Pressed for time to catch the midday bike ferry, our breakfast break at Norppalaavu is cut from thirty minutes to 5.

How you can access the Puumala Archipelago Ring Road

The Puumala Archipelago Route includes two ferry trips. Luckily, only certainly one of them pits you against the clock.

When you cycle the ring road clockwise, the primary ferry is the year-round Hätinvirta automobile ferry, which takes passengers to the island of Niinisaari every 20 minutes. From here, a 16-kilometre road passes farmlands and crosses bridges to a different island, Lintusalo. 

Here, the route’s second ferry departs from Nestorinranta Resort and is exclusively for bike and motorbike passengers. This ferry operates once per day from June to August, so it’s vital to ascertain the timetable so that you don’t miss the connection.

Tickets might be bought online or on the ferry. Since it could actually only accommodate 20 passengers, pre-booking is beneficial, especially on sunny days. A ticket, including your bike, costs €18, and the ferry crossing takes 40 minutes. 

Scenic ferry rides and seal-spotting

Sitting on the ferry and having fun with the serene views of the Puumala Archipelago showcases a few of Finland’s best parts.

The Saimaa area has been the Finns’ favourite location for summer cottages for a long time, but lately international tourists have began to seek out the calm and comparatively cool summer spot, too. In 2024, Saimaa Lakeland was awarded the title of European Region of Gastronomy, which is predicted to spice up visitor numbers further. 

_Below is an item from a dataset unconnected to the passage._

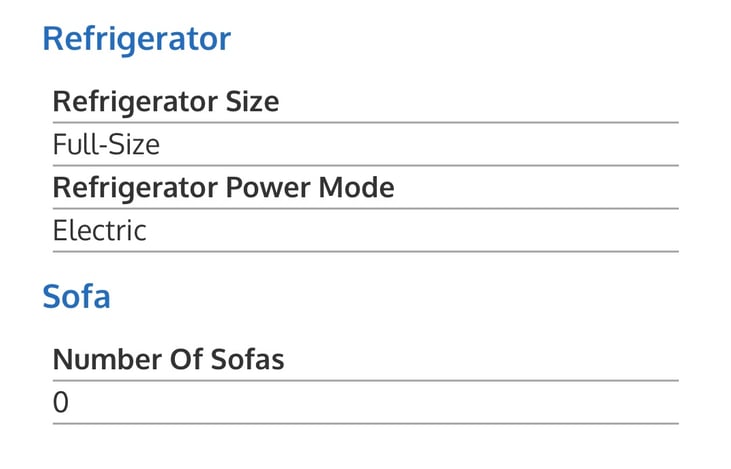
Task: Select the Refrigerator Size label
Action: point(166,102)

“Most foreign visitors come from Switzerland,” says Pirjo Kapanen, who operates the bike ferry along with her husband. “But really, there are cyclists from throughout Europe coming here during summer.” 

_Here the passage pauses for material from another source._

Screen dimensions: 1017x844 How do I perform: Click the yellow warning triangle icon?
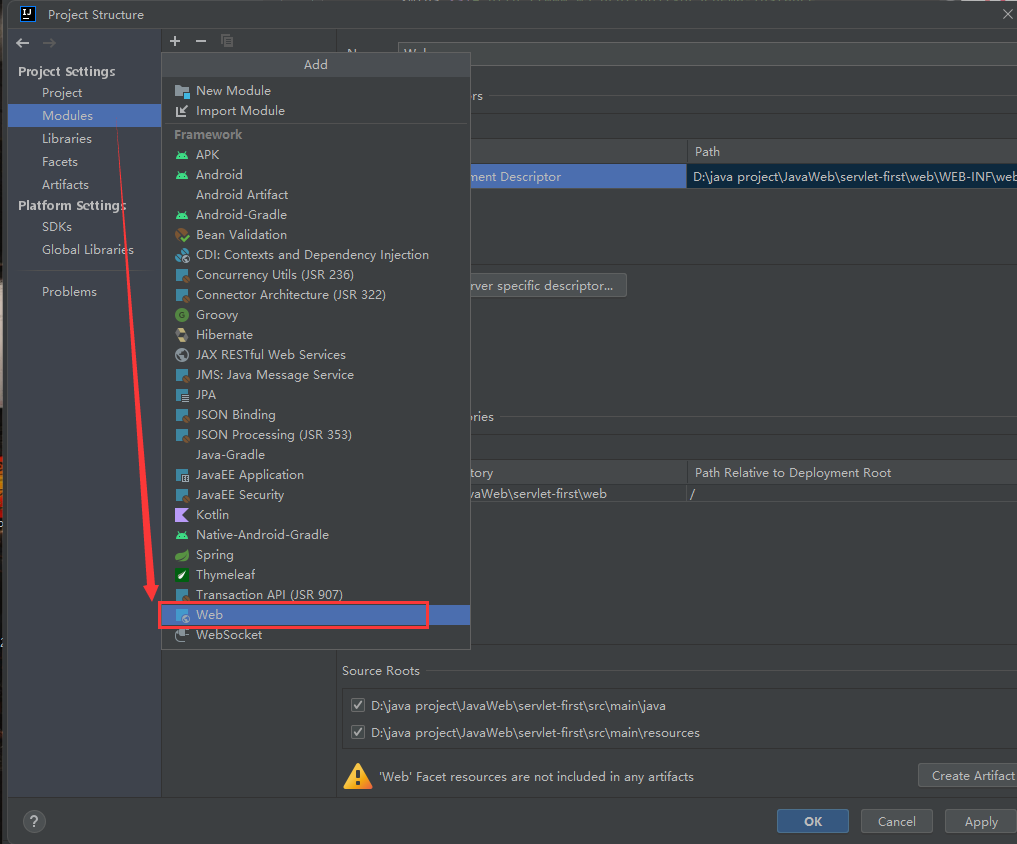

On my previous trip across the ring road, I spotted my first Saimaa ringed seal on this ferry. This time, there aren’t any seals or their pups on the rocks. But, Kapanen, who was born by the shores of Lake Saimaa, points out a smooth rock poking out of the lake because the ferry passes it. Locals call it ‘Härkähylkeenpää’ – the top of a male seal – since it could possibly be mistaken for a large one.

In truth, the endangered seals – named for the small circle patterns that dapple their fur – are an enormous a part of Saimaa’s identity. Once near extinction, the seal population has grown for the reason that Nineties attributable to vigorous conservation campaigns. Today, there are some 400 ringed seals swimming in Saimaa’s lakes. 

My cycling trip ended with Midsummer memories

After the ferry docks on the tiny Hurissalo harbour, it is a 15-kilometre ride, first on gravel after which on asphalt, to the route’s final highlight: Lietvesi Scenic Road, which winds from one little islet to a different. 

Just after this comes the newly opened Pistohiekka Resort. With a lakeside sauna and restaurant, the property’s sandy beach was once a preferred spot for legendary Midsummer parties.


“But that was within the 70s, before punk music ruined all of it,” my father reminisces as we finally have on a regular basis on this planet to enjoy a cup of coffee in a scenic lay-by. The identical spot where we used to stop on our family road trips around Saimaa with a van.